Records to process →
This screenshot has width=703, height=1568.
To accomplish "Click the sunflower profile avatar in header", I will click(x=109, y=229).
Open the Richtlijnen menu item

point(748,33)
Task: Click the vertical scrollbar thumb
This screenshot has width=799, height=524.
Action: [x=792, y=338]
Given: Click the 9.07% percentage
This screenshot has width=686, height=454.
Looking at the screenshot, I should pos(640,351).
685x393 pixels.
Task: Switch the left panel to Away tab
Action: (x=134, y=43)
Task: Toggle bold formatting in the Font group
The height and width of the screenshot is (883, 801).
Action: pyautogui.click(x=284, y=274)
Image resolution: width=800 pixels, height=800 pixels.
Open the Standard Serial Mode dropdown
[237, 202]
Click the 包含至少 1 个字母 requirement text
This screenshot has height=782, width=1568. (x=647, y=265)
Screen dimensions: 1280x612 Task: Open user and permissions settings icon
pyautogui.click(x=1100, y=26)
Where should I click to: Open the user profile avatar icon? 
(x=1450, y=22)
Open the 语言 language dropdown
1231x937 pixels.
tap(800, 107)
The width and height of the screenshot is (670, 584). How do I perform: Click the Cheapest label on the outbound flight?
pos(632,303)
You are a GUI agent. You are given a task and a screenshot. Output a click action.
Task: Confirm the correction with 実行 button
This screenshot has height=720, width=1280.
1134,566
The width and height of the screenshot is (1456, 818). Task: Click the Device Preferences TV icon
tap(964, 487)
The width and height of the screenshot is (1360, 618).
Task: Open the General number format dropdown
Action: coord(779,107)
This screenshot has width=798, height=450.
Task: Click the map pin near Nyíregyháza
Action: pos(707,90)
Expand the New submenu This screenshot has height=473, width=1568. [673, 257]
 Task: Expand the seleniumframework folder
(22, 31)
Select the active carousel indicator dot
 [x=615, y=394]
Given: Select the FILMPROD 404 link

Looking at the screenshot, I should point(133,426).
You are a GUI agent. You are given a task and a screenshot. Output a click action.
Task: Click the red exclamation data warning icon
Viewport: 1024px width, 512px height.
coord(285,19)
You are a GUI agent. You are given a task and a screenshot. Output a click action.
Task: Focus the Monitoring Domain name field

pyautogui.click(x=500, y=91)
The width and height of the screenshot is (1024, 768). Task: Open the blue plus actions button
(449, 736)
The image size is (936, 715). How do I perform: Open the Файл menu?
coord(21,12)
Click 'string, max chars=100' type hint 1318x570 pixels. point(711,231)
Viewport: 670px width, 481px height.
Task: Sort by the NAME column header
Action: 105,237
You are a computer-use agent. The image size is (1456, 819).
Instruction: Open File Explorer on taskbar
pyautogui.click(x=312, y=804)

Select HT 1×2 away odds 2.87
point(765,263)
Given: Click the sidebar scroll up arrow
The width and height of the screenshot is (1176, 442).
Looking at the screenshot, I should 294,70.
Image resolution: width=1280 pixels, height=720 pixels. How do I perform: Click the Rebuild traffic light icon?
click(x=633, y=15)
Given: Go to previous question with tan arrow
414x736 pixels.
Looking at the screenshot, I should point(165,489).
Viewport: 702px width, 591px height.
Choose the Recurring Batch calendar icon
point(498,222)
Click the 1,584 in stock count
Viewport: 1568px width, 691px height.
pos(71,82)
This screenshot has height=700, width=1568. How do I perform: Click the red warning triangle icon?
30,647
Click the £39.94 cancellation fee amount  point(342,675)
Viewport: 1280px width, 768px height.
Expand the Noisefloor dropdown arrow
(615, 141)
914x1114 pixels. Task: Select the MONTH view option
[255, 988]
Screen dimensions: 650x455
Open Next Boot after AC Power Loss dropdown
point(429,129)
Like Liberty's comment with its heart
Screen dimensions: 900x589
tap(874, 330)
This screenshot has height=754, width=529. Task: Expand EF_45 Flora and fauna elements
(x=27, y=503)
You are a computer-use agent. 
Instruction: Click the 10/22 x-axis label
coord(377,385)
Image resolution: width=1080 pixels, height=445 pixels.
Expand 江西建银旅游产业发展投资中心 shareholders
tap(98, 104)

Task goal →
Rewrite the material from its start through the line with "Action: (x=134, y=43)", swapping "sunflower" for "daisy" and leaving everything else unchanged.

Completed exercise →
This screenshot has width=703, height=1568.
To accomplish "Click the daisy profile avatar in header", I will click(x=109, y=229).
Open the Richtlijnen menu item

point(748,33)
Task: Click the vertical scrollbar thumb
This screenshot has width=799, height=524.
Action: [x=792, y=338]
Given: Click the 9.07% percentage
This screenshot has width=686, height=454.
Looking at the screenshot, I should pos(640,351).
685x393 pixels.
Task: Switch the left panel to Away tab
Action: (x=134, y=43)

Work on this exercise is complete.